Spirometry (Koko, nSpire, Longmont, CO) and MBW (Exhalyzer D, EcoMedics, Duernten, Switzerland), were performed according to American Thoracic Society and European Respiratory Society Guidelines [23,24]. MBW incorporated N2 as the tracer gas, and the number of turnovers to reach a lung clearance index of 2.5% (LCI2.5) was recorded.
Immediately following spirometry and MBW, the subjects underwent a single MRI session, during which 129Xe and UTE MR images were acquired using a 3.0T Philips Achieva scanner and a homebuilt dual-loop coil for 129Xe MRI [25] and a 32-channel cardiac coil for UTE MRI. 129Xe images were acquired during a breath hold (~10 seconds, dependent on field of view, maximum of 16 seconds) of hyperpolarized 129Xe gas equivalent to 1/6th the subjects predicted total lung capacity [26]. 129Xe images were acquired as axial slices with a gradient recalled echo MRI sequence (3mm × 3mm × 15mm resolution). RF bias correction was completed by extracting and removing linear inhomogeneity profiles within the lung for all three dimensions. Ventilation defect percentage (VDP) was calculated using the linear binning method [27], with manual lung segmentation (D.J.R.) and a control cohort of healthy age-matched controls (23 subjects; ages 12.1±4.1; 13/10 M/F; ventilation = 0.54 ± 0.15). Structural information was obtained via UTE MRI, acquired with a 3D-radial MRI sequence with rectilinear encoding in the head-to-foot direction (stack-of-stars). The axial images were gated to end-expiration using a pencil-beam navigator (1.5mm × 1.5mm × 4.0mm resolution ≈5 minutes). Additional MRI parameters can be found in Table S1 of the Supplementary Materials. Thus, to acquire both structural and functional MRI images, less than 10 minutes was necessary.

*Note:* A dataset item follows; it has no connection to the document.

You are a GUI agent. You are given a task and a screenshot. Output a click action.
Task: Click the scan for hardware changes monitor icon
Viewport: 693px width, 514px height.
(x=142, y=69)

Quantitative structural analysis of the UTE MRI was completed using a simplified Brody score [8]. The reader (M.M.W.), trained and certified for Brody scoring with 3 years of experience, was blinded to the subject/measurements obtained. The lung was divided into 6 lobar-regions (the lingula separated from the left lower lobe, for parallelism), each scored for mucus plugging, bronchial wall thickening, bronchiectasis, ground glass opacities, consolidations, air trapping and cysts. For each abnormality and lobe, a score of 0 to 2 was determined where 0 indicated not present, 1 indicates presence in <1/2 the lobe, and 2 indicates presence in >1/2 the lobe. Thus, the total possible abnormality score is 6 (lobes) × 7 (abnormalities) × 2 (extent) = 84. Additionally, since the Brody score is calculated for each lobe and structure, the distribution of structural abnormalities can be assessed by summing applicable scores.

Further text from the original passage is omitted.